In the half world between life and death, she finds Jimmy Fels, her dearest love, the boy who had died years before to save her. His appearance is enigmatic, but comforting and Miranda is just beginning to discover that he has returned to avenge her.

The men will pay. And Miranda finds, through her connection with a long-lost love, that vengeance is truly sweet.

An excerpt from the book

There is only darkness. She blinks, trying to focus, but the black presses in: a warm presence, engulfing, suffocating. She reaches out, wondering if she is floating in a vast, starless sky...and her hands connect with wood. Reaches up...and her hands connect with wood. Hard wood, she realizes now, supports her back. She takes in a great quivering breath, wondering how much air is left for her. This is too unreal, she tells herself and once more reaches around herself, fingers groping like subterranean insects, sensing only by touch.

The box in which she has been trapped is little bigger than she is. At best, there is only a few inches on either side of her, above her. Before the panic sets in, she touches the holes drilled in the top of the box.

But even with the assurance of an air supply, she is terrified. Bile rises up to lodge and burn in the back of her throat. Although she trembles with cold, her body is covered with a slick veneer of sweat. She swears she hears blood pounding, constricting her temples. Her chest feels tight, as if too great an intake of air might cause her heart to burst.

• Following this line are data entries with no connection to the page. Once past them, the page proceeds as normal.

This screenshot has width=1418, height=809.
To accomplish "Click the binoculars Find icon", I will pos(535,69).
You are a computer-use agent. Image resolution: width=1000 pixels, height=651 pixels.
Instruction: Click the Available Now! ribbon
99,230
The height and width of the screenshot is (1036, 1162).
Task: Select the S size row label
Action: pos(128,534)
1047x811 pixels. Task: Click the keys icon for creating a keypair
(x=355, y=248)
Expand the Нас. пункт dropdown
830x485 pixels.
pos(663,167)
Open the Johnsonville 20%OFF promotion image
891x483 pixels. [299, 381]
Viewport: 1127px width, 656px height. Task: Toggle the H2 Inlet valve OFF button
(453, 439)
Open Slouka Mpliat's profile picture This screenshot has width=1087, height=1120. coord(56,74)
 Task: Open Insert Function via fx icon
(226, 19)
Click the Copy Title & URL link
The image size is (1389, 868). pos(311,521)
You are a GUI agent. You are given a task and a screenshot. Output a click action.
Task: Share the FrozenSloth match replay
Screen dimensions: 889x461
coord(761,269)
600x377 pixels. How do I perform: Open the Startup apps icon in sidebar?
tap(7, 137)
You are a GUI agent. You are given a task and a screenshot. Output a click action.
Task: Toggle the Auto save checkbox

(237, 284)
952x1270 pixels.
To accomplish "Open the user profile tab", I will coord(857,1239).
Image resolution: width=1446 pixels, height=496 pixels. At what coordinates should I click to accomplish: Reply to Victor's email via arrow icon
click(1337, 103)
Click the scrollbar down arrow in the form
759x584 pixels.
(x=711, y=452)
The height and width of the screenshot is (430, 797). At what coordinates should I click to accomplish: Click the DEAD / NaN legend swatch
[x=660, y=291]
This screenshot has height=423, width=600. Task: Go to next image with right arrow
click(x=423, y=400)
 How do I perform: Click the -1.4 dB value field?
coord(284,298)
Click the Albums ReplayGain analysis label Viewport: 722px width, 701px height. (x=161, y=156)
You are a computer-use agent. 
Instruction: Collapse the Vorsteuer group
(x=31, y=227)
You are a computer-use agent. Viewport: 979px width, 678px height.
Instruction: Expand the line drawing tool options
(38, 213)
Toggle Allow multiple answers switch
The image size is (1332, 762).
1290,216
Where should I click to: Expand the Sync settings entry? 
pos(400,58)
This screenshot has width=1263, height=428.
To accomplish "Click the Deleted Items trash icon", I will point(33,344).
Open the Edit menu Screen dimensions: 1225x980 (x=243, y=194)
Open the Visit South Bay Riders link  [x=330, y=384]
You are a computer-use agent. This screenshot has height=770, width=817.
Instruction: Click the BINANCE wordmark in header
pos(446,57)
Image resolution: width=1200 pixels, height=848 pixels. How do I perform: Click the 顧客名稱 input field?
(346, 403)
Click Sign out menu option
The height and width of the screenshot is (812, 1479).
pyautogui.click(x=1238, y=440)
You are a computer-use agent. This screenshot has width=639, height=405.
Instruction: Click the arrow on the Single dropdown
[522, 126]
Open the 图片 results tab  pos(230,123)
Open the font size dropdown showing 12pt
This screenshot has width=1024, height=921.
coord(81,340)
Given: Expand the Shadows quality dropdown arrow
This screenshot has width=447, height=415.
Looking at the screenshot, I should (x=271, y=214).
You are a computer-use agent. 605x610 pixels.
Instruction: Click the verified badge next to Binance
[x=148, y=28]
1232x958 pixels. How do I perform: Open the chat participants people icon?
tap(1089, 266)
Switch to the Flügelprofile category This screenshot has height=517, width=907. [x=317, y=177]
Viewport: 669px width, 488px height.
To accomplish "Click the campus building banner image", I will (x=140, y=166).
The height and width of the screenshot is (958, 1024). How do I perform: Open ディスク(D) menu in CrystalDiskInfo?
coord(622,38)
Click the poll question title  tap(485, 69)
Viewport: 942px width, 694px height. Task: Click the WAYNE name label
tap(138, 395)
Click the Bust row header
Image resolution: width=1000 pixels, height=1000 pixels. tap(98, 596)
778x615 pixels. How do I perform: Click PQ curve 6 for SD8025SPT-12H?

And then the panic takes over, the adrenaline pumping through her like an electric current and she is slamming herself from side to side, lunging upwards, clawing the box's top with her fingernails. Clawing and clawing until she can feel hot points of pain at her cuticles and the warmth of blood there.

She's screaming, but she might as well be gagged. Her shrill cries carom off the box's interior, bouncing around inside. Her hot breath is sour, leaving a bad taste.

"Please!" she shrieks. "Please, you have to let me out! I can't stand this!" She kicks until her breath is ragged, until it's coming so fast she begins to hyperventilate and it's not just the box that's closing in on her, but her own lungs.

And then, and then (and this is the part where everything goes cold), she hears a key being fitted into a padlock above her. The soft clicking of the key as it turns suddenly becomes the only sound. No more cries. No more pounding heart. No more blood rushing in her ears.

Just a key being turned in a lock and then the rush of cold air as the box is slowly opened.

She scrunches up her eyes and wills her body to disappear into the wood.

No...

She will not look at him. Will not. Cannot. Look.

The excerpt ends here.